L’AI Act con­ti­ent une obli­ga­ti­on de mar­quage des deepf­akes (appli­ca­ble à par­tir d’août 2026). En Alle­ma­gne, par exemp­le, il exi­ste un pro­jet de loi pour un nou­veau § 201b StGB (code pénal alle­mand) qui dev­rait rend­re les deepf­akes punissables :

§ 201b Att­ein­te aux droits de la per­son­na­li­té par la con­tre­fa­çon numérique

(1) Tou­te per­son­ne qui por­te att­ein­te aux droits de la per­son­na­li­té d’u­ne aut­re per­son­ne en dif­fusant un con­te­nu média­tique créé ou modi­fié par des moy­ens infor­ma­ti­ques, qui ne respec­te pas les droits de la per­son­na­li­té de la per­son­ne con­cer­née. appa­rence d’un enre­gi­stre­ment visuel ou sono­re fidè­le à la réa­li­té de l’ap­pa­rence phy­si­que, du com­porte­ment ou des décla­ra­ti­ons ora­les de cet­te per­son­ne, à une tier­ce per­son­ne. rend acce­s­si­ble, est puni d’u­ne pei­ne d’em­pri­son­ne­ment de deux ans au maxi­mum ou d’u­ne amen­de. Il en va de même si l’ac­te visé à la pre­miè­re phra­se con­cer­ne une per­son­ne décé­dée et qu’il por­te gra­ve­ment att­ein­te à ses droits de la personnalité.

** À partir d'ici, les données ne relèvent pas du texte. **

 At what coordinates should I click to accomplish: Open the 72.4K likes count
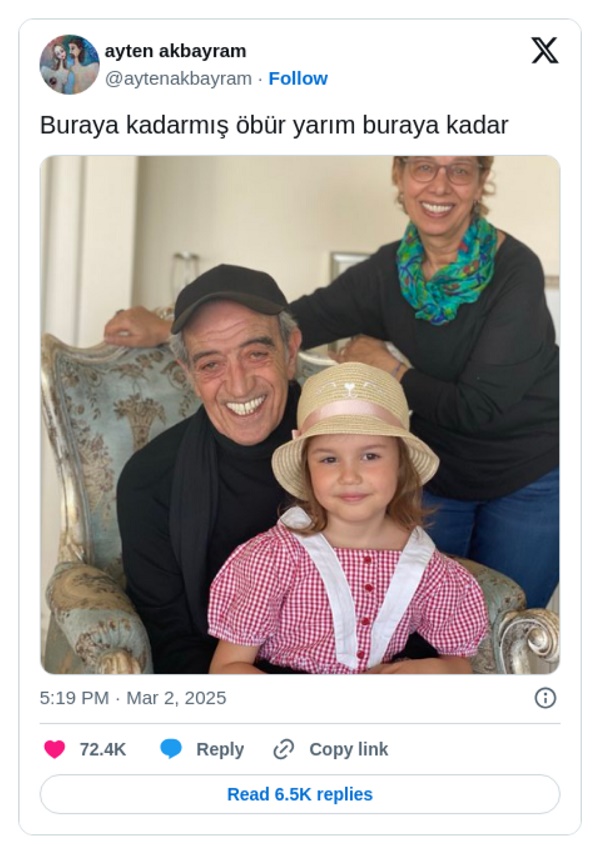[103, 749]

(2) Tou­te per­son­ne qui, dans les cas visés au para­gra­phe 1, pre­miè­re phra­se, rend le con­te­nu média­tique acce­s­si­ble au public ou rend acce­s­si­ble un con­te­nu média­tique ayant pour objet un pro­ce­s­sus rele­vant de la sphè­re de la vie stric­te­ment per­son­nel­le, est pas­si­ble d’u­ne pei­ne pri­va­ti­ve de liber­té de cinq ans au maxi­mum ou d’u­ne amende.

(3) Le para­gra­phe 1, pre­miè­re phra­se, y com­pris en liai­son avec le para­gra­phe 2, ne s’ap­pli­que pas aux actes accom­p­lis dans le cad­re de la per­cep­ti­on des inté­rêts légiti­mes prépon­dé­rants notam­ment à l’art ou à la sci­ence, à la recher­che ou à l’ens­eig­ne­ment, au comp­te ren­du de faits d’ac­tua­li­té ou d’hi­stoire ou à des fins similaires.

(4) Les sup­ports d’i­mages ou de sons ou aut­res moy­ens tech­ni­ques uti­li­sés par l’au­teur ou le par­ti­ci­pant peu­vent être con­fis­qués. § L’ar­tic­le 74 bis est applicable.

[modi­fi­ca­ti­on de l’ar­tic­le 205 et du code de pro­cé­du­re pénale]

En Sui­s­se, le Con­seil natio­nal a reje­té la Moti­on Maha­im (23.3563) sur la régle­men­ta­ti­on des deepf­akes dans l’e­space public en mai 2025. Tou­te­fois, selon l’ob­jet des deepf­akes, des dis­po­si­ti­ons péna­les, la pro­tec­tion de la per­son­na­li­té en droit civil, le droit de la con­cur­rence déloya­le, etc. peu­vent s’appliquer.